Il senatore democratico Chris Murphy ha definito l’intero quadro “un livello straordinario di corruzione”, annunciando l’intenzione di bloccare al Congresso ogni vendita di armi a paesi coinvolti in affari che avvantaggiano personalmente il presidente. Secondo Murphy, Trump sarebbe disposto a concedere concessioni strategiche in cambio di benefici economici personali, come la rimozione delle restrizioni sull’export di microprocessori verso gli Emirati o il sostegno allo sviluppo di un programma nucleare civile in Arabia Saudita.
Il viaggio non è solo economico. Il presidente deve confrontarsi con dossier geopolitici centrali, tra cui il programma nucleare iraniano, l’instabilità in Yemen e la guerra nella Striscia di Gaza. In quest’ultimo caso, l’amministrazione Trump ha negoziato direttamente con Hamas per ottenere la liberazione dell’ultimo cittadino statunitense detenuto a Gaza, Eden Alexander. L’iniziativa ha tenuto fuori dai negoziati il primo ministro israeliano Benyamin Nétanyahou, che secondo Washington non starebbe facendo abbastanza per ottenere il rilascio dei propri connazionali.
La decisione di non includere Israele tra le tappe del viaggio è significativa. Trump continua a sostenere il governo israeliano, ma lo tratta come un partner tra gli altri, da cui si attende risultati tangibili. Le recenti azioni di Nétanyahou – l’insistenza sul confronto con l’Iran, le operazioni militari in Siria, il rifiuto di soluzioni politiche per Gaza – hanno contribuito a un certo raffreddamento nei rapporti. Il presidente americano ha persino ventilato la possibilità di revocare le sanzioni contro il regime siriano post-Assad, in nome di un “nuovo inizio”.
In parallelo, l’amministrazione Trump ha intensificato i contatti con l’Iran. Dopo quattro incontri diplomatici a Oman, resta aperta la questione delle centrifughe per l’arricchimento dell’uranio. Trump ha evocato due opzioni: “esploderle dolcemente o esploderle in modo brutale”, dichiarando che devono comunque sparire. In un’intervista con Hugh Hewitt, ha auspicato un sistema di “verifica totale”, rivendicando la competenza di esperti del Massachusetts Institute of Technology.
Il principale artefice della strategia mediorientale è Steve Witkoff, imprenditore e amico del presidente, ora incaricato ufficialmente come inviato speciale. In un’intervista al sito Breitbart, Witkoff ha definito il programma nucleare iraniano una “questione esistenziale”, chiedendo lo smantellamento completo dei siti di Natanz, Fordow e Isfahan.
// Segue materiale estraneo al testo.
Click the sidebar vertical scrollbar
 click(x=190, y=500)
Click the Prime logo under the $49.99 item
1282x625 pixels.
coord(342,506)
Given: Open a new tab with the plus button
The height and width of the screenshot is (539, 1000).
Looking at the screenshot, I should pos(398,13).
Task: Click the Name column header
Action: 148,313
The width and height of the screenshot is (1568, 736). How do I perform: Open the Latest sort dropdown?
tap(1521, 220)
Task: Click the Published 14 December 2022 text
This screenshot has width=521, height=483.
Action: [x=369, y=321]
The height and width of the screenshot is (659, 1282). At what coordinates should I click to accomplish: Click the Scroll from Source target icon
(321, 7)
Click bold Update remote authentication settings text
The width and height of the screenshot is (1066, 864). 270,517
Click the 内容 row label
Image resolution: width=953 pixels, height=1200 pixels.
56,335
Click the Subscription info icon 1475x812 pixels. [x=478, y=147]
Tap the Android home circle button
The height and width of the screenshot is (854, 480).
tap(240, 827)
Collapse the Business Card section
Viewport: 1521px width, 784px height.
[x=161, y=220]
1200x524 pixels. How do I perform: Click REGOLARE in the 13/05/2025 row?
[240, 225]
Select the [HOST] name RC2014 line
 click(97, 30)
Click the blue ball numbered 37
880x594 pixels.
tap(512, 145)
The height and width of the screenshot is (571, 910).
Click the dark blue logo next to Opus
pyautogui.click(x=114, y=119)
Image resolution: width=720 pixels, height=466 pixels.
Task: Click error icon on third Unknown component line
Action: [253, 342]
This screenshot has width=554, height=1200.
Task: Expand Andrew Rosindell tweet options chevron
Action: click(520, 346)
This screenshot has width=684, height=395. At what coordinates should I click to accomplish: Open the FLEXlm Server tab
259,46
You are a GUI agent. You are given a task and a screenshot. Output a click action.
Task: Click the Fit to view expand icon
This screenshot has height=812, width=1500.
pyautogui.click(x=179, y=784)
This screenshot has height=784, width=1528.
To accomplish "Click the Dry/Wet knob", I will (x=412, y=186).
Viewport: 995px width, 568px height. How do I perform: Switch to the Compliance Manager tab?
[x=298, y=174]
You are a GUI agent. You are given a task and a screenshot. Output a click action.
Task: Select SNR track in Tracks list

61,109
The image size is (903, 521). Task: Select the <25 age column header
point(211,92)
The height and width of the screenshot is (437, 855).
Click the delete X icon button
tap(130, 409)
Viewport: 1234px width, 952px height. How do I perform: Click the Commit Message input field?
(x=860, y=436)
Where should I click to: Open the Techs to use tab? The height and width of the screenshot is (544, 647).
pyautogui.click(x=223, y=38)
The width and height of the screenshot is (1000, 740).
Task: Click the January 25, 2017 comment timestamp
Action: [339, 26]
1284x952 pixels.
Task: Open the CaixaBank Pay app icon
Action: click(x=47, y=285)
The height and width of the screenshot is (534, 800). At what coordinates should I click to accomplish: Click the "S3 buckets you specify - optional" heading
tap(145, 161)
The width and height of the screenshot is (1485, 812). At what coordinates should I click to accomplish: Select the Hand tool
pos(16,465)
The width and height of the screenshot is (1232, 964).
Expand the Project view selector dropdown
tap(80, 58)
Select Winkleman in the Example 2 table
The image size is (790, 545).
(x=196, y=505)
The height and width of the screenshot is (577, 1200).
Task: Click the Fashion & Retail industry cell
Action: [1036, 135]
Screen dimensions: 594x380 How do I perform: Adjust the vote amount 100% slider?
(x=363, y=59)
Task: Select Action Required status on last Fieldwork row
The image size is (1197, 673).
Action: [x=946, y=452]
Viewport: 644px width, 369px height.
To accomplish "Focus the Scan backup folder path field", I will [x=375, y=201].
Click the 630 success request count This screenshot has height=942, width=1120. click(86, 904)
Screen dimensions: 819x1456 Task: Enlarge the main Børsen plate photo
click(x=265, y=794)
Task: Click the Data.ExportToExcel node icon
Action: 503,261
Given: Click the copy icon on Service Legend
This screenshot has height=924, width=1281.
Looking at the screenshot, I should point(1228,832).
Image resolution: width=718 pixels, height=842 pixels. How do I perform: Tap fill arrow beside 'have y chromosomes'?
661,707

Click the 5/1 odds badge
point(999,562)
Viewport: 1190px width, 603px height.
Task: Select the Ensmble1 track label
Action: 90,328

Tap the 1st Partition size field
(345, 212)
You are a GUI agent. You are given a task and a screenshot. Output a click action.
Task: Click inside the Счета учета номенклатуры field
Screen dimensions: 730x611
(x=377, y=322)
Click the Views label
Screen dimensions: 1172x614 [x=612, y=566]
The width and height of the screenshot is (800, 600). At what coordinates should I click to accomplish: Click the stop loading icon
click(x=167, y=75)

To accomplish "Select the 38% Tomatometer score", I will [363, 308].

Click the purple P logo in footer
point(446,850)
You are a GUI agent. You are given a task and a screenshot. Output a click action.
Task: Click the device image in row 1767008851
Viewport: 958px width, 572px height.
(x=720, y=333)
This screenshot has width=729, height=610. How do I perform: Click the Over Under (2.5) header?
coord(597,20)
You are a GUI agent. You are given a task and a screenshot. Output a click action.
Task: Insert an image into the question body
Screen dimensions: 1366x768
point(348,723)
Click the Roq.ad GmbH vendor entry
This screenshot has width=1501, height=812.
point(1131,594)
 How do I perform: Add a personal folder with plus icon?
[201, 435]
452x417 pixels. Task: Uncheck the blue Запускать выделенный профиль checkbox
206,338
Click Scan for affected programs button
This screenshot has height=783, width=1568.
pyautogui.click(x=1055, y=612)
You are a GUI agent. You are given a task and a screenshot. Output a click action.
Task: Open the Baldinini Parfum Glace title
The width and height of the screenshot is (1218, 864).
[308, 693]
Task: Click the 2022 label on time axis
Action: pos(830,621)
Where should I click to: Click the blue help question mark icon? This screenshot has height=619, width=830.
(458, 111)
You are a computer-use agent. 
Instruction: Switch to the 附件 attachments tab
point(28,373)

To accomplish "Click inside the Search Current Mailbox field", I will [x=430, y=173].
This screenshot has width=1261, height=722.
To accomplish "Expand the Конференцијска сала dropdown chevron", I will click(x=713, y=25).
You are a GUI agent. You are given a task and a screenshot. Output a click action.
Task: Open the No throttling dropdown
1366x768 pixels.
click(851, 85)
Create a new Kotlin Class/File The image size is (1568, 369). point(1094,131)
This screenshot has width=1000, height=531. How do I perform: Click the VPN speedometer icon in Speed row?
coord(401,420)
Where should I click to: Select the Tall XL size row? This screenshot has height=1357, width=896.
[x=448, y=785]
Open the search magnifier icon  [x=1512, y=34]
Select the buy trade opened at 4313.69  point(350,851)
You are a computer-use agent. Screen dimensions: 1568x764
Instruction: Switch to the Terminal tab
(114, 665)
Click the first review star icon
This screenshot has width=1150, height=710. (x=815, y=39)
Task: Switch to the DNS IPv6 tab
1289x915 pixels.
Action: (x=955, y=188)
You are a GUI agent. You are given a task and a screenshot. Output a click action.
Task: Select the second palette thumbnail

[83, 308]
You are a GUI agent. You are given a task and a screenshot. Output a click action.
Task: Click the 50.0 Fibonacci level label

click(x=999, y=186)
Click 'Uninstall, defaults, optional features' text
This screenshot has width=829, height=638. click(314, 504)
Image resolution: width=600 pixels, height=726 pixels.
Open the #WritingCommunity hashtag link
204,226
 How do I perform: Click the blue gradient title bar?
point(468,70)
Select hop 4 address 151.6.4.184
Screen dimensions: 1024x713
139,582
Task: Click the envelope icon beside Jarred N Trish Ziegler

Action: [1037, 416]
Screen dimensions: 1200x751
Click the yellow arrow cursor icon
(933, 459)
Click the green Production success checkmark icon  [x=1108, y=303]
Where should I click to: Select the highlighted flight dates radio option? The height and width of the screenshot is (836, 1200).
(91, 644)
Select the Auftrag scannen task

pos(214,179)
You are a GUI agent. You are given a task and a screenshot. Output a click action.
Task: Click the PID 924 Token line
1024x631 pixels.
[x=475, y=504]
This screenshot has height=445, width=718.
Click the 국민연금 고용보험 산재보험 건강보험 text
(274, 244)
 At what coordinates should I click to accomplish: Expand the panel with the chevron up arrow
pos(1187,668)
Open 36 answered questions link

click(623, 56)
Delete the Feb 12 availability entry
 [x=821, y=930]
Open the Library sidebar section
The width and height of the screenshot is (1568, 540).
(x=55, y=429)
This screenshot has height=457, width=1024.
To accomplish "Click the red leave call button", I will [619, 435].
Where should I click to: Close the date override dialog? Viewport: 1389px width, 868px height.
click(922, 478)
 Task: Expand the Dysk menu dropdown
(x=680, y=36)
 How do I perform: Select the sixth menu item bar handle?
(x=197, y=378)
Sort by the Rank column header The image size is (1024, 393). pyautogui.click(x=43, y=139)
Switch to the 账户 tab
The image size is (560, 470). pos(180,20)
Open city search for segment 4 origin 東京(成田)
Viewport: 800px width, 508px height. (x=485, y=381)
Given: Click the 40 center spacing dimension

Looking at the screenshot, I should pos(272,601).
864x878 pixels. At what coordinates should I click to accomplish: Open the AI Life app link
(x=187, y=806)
Ha escluso dal discorso la centrale di Bushehr, priva di centrifughe, ma ha ribadito che non vi può essere alcuna forma di arricchimento dell’uranio in Iran.
Witkoff sostiene che Teheran si trovi in una posizione di debolezza rispetto al 2015, anno in cui fu firmato il Joint Comprehensive Plan of Action (JCPoA), poi abbandonato dalla stessa amministrazione Trump nel 2018. Ora, secondo il suo inviato, “non hanno scelta”, se non quella di accettare le condizioni statunitensi.
Nel frattempo, Trump non ha escluso un passaggio a Istanbul per presenziare a un possibile incontro tra Russia e Ucraina il 15 maggio, nel tentativo di avviare un dialogo di pace. Solo il presidente ucraino Volodymyr Zelensky ha confermato la sua partecipazione. Trump ha affermato: “Penso che entrambi i leader saranno lì”.